__Requirement__: Copy exactly the lines of the data below that run from the line holding "How Wisconsinites Can" through the line holding "Education (354, 17)", both ends included.

__Exercise data__:
<<<<
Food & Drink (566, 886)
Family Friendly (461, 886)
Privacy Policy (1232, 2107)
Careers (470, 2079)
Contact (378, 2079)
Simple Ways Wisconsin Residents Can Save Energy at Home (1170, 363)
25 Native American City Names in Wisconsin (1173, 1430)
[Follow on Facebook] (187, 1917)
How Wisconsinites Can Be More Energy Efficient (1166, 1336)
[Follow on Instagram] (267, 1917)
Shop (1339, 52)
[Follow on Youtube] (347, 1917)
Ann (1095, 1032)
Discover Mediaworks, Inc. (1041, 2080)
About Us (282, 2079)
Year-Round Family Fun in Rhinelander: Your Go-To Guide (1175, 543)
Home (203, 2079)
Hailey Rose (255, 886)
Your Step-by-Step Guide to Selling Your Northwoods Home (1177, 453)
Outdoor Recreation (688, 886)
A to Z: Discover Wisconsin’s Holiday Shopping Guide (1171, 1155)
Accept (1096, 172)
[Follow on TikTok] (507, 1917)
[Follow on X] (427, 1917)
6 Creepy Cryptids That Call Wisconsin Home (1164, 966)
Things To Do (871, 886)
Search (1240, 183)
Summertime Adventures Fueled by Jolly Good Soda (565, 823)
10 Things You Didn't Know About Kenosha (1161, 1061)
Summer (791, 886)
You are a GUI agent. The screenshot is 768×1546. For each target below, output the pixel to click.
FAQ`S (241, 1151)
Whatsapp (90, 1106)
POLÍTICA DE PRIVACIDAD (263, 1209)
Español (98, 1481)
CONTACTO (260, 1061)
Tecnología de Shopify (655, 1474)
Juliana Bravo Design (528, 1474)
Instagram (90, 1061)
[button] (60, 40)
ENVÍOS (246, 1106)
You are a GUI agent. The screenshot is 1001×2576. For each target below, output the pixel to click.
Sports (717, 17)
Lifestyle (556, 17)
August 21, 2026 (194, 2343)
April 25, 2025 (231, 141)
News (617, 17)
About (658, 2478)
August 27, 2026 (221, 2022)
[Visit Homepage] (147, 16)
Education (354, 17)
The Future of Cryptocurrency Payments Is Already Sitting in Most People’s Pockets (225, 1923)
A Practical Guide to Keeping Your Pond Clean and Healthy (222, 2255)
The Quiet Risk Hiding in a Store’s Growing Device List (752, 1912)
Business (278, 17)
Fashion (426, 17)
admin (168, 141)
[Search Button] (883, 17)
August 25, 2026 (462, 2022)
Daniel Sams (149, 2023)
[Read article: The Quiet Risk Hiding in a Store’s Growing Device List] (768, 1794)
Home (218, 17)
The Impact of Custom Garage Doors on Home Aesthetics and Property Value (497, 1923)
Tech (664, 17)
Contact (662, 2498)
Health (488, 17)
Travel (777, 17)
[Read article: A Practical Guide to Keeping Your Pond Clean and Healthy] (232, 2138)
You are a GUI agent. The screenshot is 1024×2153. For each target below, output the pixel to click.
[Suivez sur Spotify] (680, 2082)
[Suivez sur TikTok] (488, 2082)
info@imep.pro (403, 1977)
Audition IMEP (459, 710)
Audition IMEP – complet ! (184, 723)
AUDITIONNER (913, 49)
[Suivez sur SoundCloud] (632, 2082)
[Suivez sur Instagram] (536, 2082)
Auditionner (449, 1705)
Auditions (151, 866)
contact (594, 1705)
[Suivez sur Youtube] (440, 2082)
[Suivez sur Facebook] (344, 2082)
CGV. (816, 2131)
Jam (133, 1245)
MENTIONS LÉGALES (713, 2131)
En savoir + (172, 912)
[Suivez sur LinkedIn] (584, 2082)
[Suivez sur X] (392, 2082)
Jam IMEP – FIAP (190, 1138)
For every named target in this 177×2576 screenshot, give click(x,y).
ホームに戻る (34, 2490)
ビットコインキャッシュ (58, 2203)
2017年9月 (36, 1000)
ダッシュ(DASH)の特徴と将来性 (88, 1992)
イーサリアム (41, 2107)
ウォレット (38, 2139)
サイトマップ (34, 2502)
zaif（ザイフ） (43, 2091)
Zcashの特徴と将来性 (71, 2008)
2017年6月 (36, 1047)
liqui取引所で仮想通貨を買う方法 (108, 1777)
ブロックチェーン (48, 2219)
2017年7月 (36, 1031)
>>>>
__Output of the task__:
How Wisconsinites Can Be More Energy Efficient (1166, 1336)
[Follow on Instagram] (267, 1917)
Shop (1339, 52)
[Follow on Youtube] (347, 1917)
Ann (1095, 1032)
Discover Mediaworks, Inc. (1041, 2080)
About Us (282, 2079)
Year-Round Family Fun in Rhinelander: Your Go-To Guide (1175, 543)
Home (203, 2079)
Hailey Rose (255, 886)
Your Step-by-Step Guide to Selling Your Northwoods Home (1177, 453)
Outdoor Recreation (688, 886)
A to Z: Discover Wisconsin’s Holiday Shopping Guide (1171, 1155)
Accept (1096, 172)
[Follow on TikTok] (507, 1917)
[Follow on X] (427, 1917)
6 Creepy Cryptids That Call Wisconsin Home (1164, 966)
Things To Do (871, 886)
Search (1240, 183)
Summertime Adventures Fueled by Jolly Good Soda (565, 823)
10 Things You Didn't Know About Kenosha (1161, 1061)
Summer (791, 886)
You are a GUI agent. The screenshot is 768×1546. For each target below, output the pixel to click.
FAQ`S (241, 1151)
Whatsapp (90, 1106)
POLÍTICA DE PRIVACIDAD (263, 1209)
Español (98, 1481)
CONTACTO (260, 1061)
Tecnología de Shopify (655, 1474)
Juliana Bravo Design (528, 1474)
Instagram (90, 1061)
[button] (60, 40)
ENVÍOS (246, 1106)
You are a GUI agent. The screenshot is 1001×2576. For each target below, output the pixel to click.
Sports (717, 17)
Lifestyle (556, 17)
August 21, 2026 (194, 2343)
April 25, 2025 (231, 141)
News (617, 17)
About (658, 2478)
August 27, 2026 (221, 2022)
[Visit Homepage] (147, 16)
Education (354, 17)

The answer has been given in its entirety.